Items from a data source
+ + + +

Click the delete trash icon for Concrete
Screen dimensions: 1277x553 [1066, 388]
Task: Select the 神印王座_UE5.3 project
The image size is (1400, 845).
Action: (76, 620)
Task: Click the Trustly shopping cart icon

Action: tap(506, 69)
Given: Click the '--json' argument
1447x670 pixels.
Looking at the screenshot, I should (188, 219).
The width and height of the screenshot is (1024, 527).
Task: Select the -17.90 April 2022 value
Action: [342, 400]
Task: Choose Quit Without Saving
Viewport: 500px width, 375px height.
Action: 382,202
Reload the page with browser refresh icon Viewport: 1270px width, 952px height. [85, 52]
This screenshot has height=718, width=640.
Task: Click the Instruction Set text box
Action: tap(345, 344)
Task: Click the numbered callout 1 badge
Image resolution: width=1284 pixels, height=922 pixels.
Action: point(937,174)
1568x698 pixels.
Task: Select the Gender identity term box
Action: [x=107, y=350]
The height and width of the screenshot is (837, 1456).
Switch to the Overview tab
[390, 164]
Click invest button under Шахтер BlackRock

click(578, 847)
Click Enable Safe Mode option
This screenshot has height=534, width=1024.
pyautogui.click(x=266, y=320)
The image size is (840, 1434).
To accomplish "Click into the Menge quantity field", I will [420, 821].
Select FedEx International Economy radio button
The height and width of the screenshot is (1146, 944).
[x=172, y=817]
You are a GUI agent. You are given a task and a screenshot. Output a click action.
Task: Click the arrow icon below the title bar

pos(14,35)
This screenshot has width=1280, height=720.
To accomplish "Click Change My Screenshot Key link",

+ + + +

Output the stretch of items from the very first line through the line containing "Action: [342, 400]", unchanged and with both ends included.

Reply to the task
Click the delete trash icon for Concrete
Screen dimensions: 1277x553 [1066, 388]
Task: Select the 神印王座_UE5.3 project
The image size is (1400, 845).
Action: (76, 620)
Task: Click the Trustly shopping cart icon

Action: tap(506, 69)
Given: Click the '--json' argument
1447x670 pixels.
Looking at the screenshot, I should (188, 219).
The width and height of the screenshot is (1024, 527).
Task: Select the -17.90 April 2022 value
Action: [342, 400]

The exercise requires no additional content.